The old Etonian could hardly be more English racing establishment either.
But a whiff of controversy from a three-month suspension for a positive drugs test on one of the Queen’s horses in 2009 was compounded last weekend when the Champion Hurdle favourite Binocular had to be withdrawn from the festival due to the failure of a medication for an allergy to clear his system in time.
Henderson’s mood was hardly helped by a series of placings during the week, but no winner, until Barry Geraghty guided Bobs Worth to victory in the race before the Gold Cup.
“That Gold Cup was a great race. All the big horses were there in front of him and he’s gone and beaten them. And he’s only six. I’m not saying he’ll get better but he should be back here again,” Henderson said.
“I’m staggered by what Sam has done. For any young amateur to go out there against the Rubys and the McCoys in the race that means most and do what he has done is amazing,” he added.
Inevitably there were questions asked of Henderson afterwards about what had happened with Binocular but both he and the Waley-Cohens insisted the aftermath of a Gold Cup victory was not the proper time for such questioning.
“I think Binocular would have won,” Henderson admitted. “It was simply very cruel circumstances that he couldn’t run.
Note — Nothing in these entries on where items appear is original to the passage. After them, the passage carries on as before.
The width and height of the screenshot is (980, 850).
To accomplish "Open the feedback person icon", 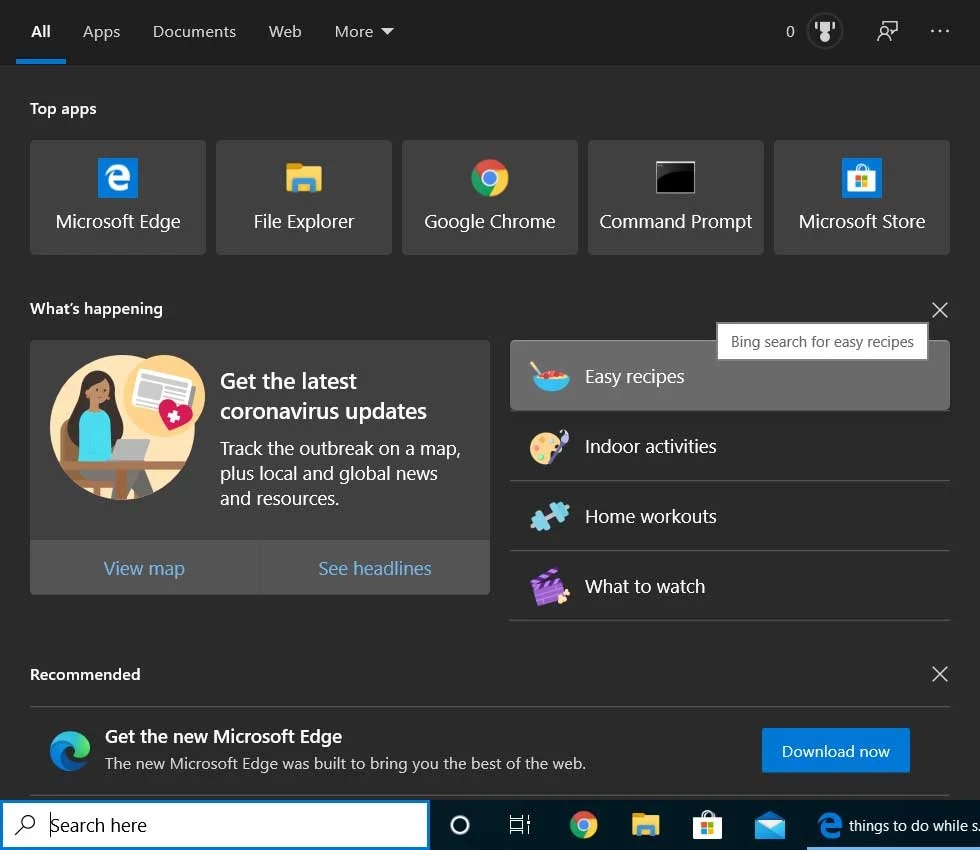I will click(886, 32).
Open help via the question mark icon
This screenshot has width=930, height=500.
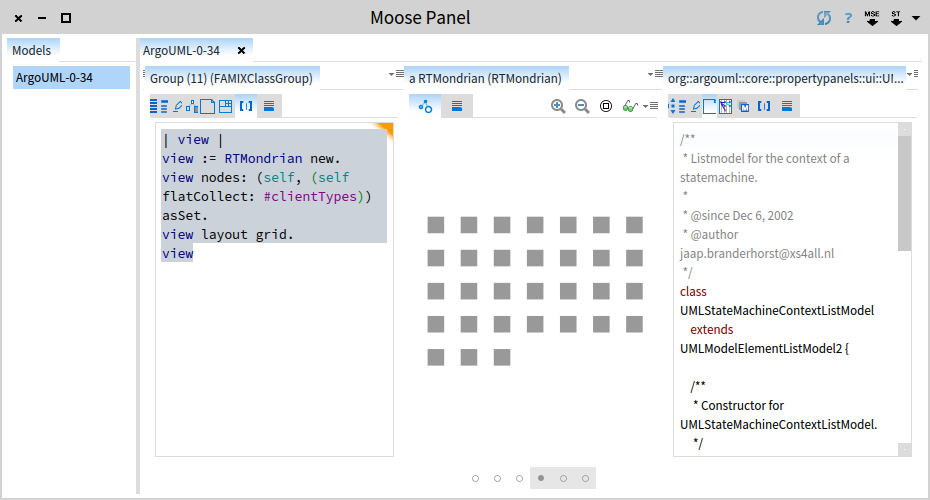pos(848,18)
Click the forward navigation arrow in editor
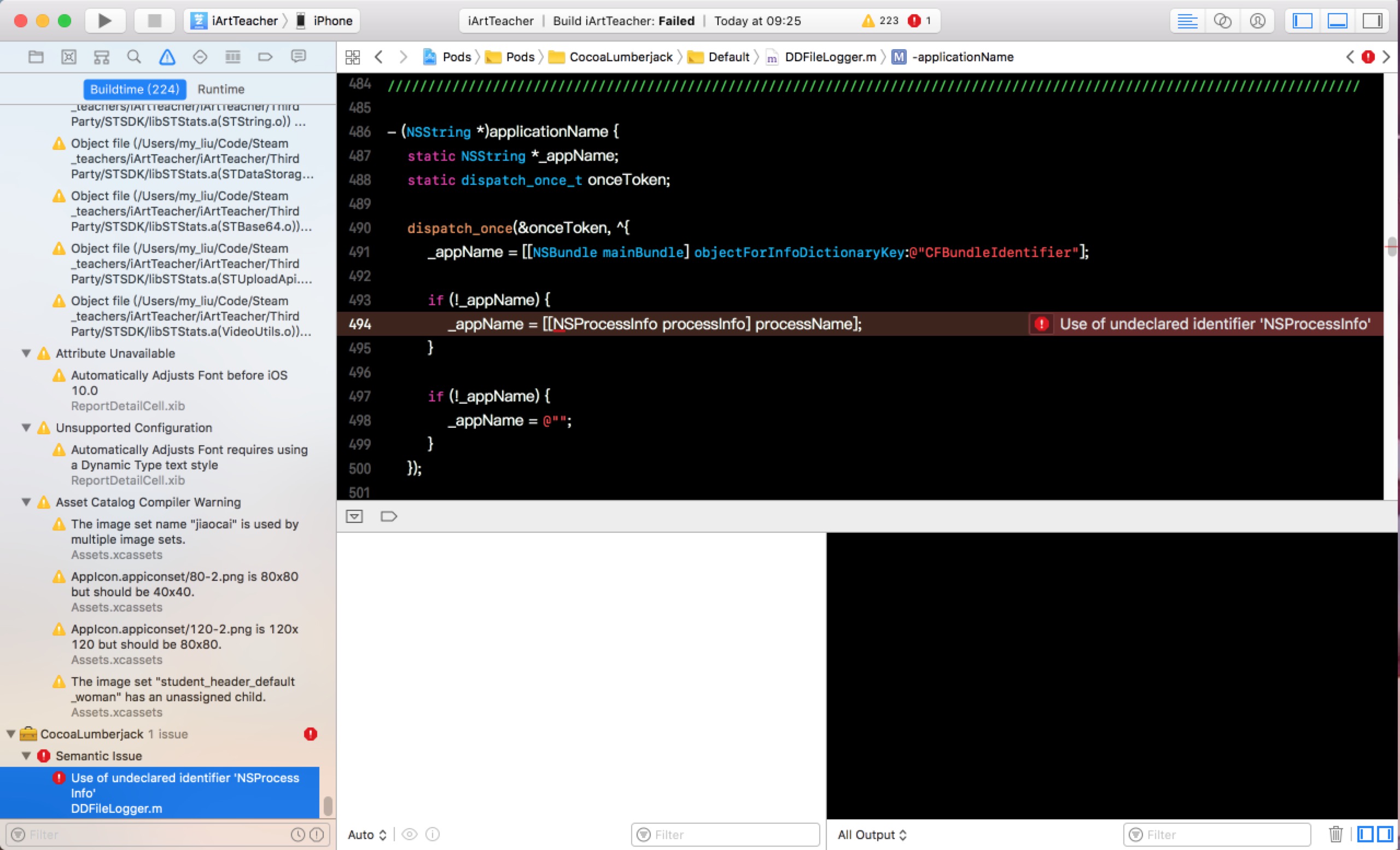 pos(403,57)
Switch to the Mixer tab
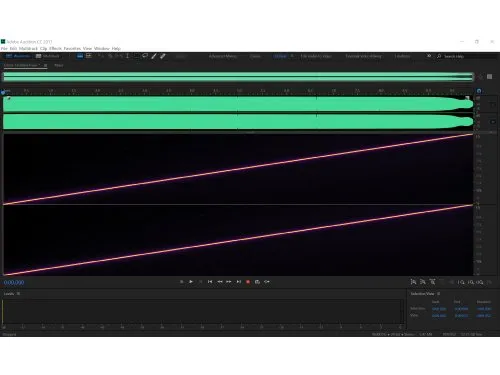The height and width of the screenshot is (375, 500). coord(59,65)
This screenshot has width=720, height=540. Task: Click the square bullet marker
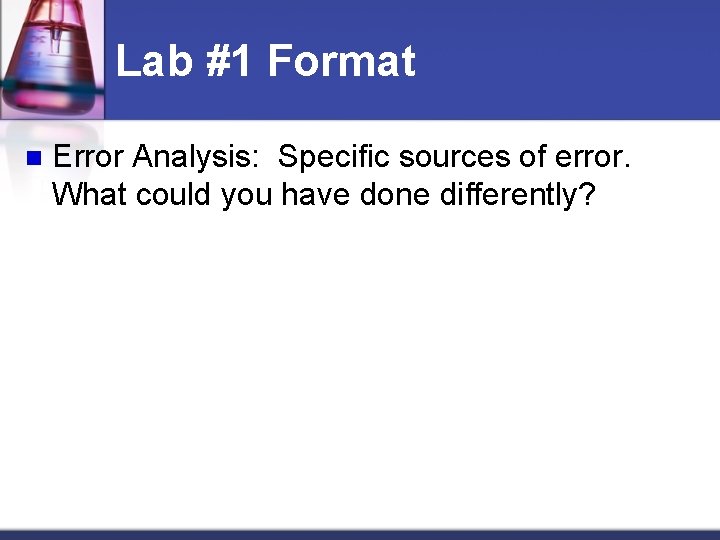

All we were trying to do was get rid of spots. He hadn’t missed a day’s work since Christmas.”
Plans for Long Run, the first six-year-old to win the Gold Cup since Mill House in 1963, are fluid although Waley-Cohen Snr voiced a view that the Grande Steeple-Chase de Paris, the French Gold Cup, could be an option this summer.
But on a “changing of the guard” moment in steeplechasing’s hierarchy, there was also applause for the former champions.
“He’s run his heart out, but age caught up with him,” Walsh reported of Kauto Star while Paul Nicholls who trained the second, third and fourth declared: “We were just beaten by a younger set of legs. But all those who said those horses should be retired can eat their words.”